Moving Day (French: Fête du déménagement) is a tradition (not a legal requirement) in the province of Quebec, Canada, dating from the time when the province used to provide fixed terms for leases of rental properties. It falls on July 1, which is also Canada Day.

[edit] History

The tradition began as a humanitarian measure of the French colonial government of New France, who forbade seigneurs, the semi-feudal landlords of the seigneuries, from evicting their tenant farmers before the winter snows had melted.[citation needed] In law, this date was set as May 1. Later, this evolved into a requirement that urban leases begin on May 1 and end on April 30. May 1 thus became "Moving Day", the day during which renters who wished to vacate their current premises physically changed domiciles.
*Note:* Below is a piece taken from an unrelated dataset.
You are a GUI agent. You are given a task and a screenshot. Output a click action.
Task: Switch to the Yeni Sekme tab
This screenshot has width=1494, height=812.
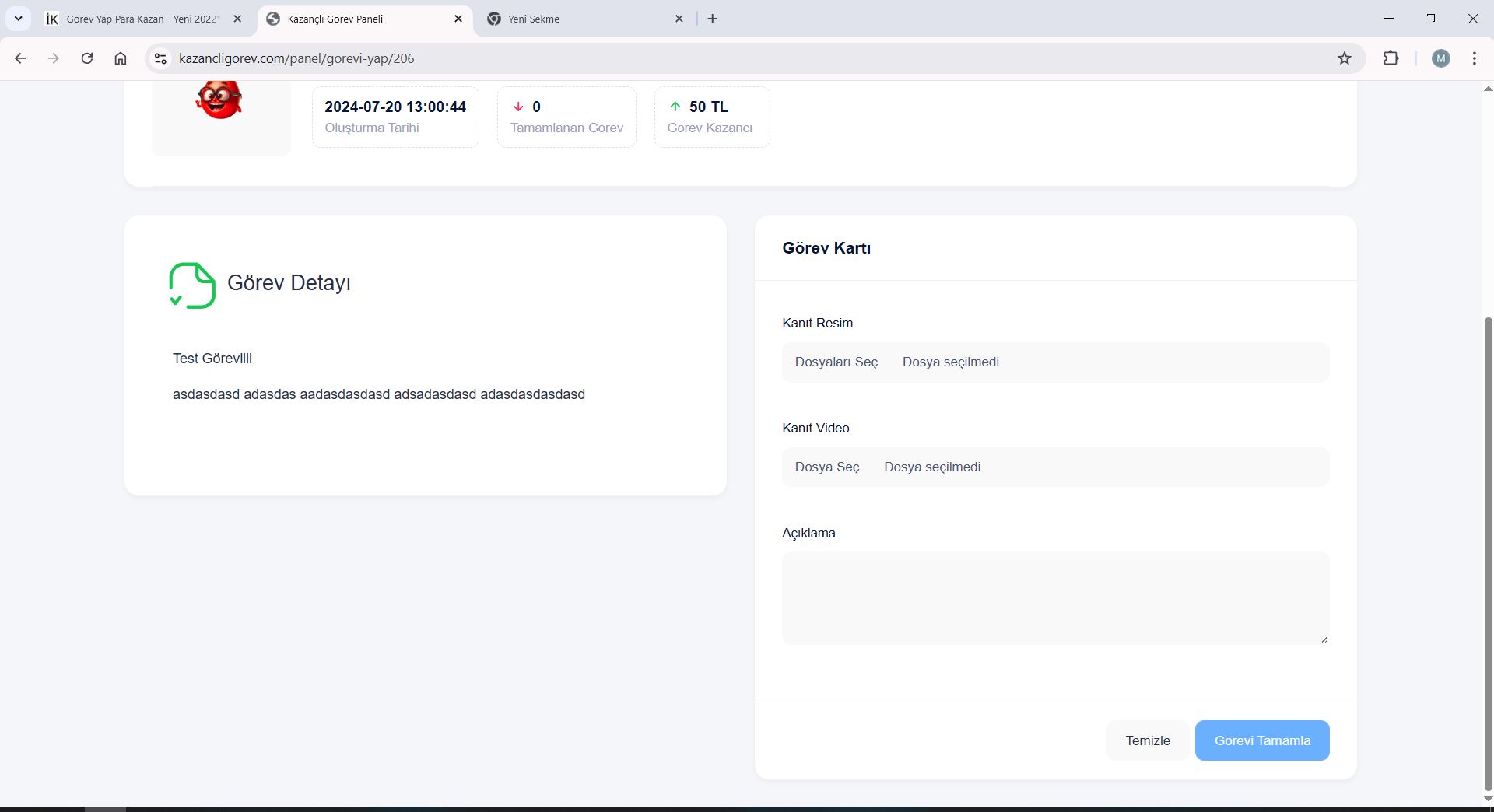pyautogui.click(x=580, y=19)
In 1973, during the Quiet Revolution, the government decided that it would be better to move Moving Day to the summer, so that students would not have to move during the school year. The law changed Moving Day to July 1 as of 1974, but no longer set a fixed term for leases. However, tradition has held sway, and the vast majority of leases are still a year long and begin around July 1. In 2004, approximately 120,000 households moved on or around July 1, corresponding to 4% of the population.[1]

[edit] Impact

Moving Day is a boon and a headache for commercial moving companies, and people often must reserve their services at least three months in advance.[citation needed] During this period, moving companies work around the clock, with moving charges often being three times the normal rate. In Montreal, where as of 2002 only 36% of residents own their home, Moving Day is particularly busy.[2] The difficulty of moving is further complicated because, by convention, most Montreal landlords do not provide their tenants with a refrigerator or stove, meaning that tenants are forced to bring theirs with them.[citation needed] Also, exterior staircases leading up to second, third, or even fourth-storey apartments are common in many neighbourhoods, in part because historically this reduced the size of buildings and therefore decreased the owner's property taxes. These staircases are often narrow, curved, and metal – not ideal for nonprofessionals carrying major appliances. Cities also schedule extra garbage and recycling pickups for this period to deal with unwanted furniture and empty boxes left beside the road.[3]

The July 1 date of Moving Day also somewhat reduces the significance of Canada Day as a public holiday in Quebec, as many who might otherwise attend holiday festivities are occupied by moving. Suggestions that the move was a deliberate decision by Quebec sovereignists to discourage participation in a patriotic Canadian holiday ignore the fact that the change in date from May 1 to July 1 was the result of a bill introduced by a federalist MNA, Jérôme Choquette of the Quebec Liberal Party.[4]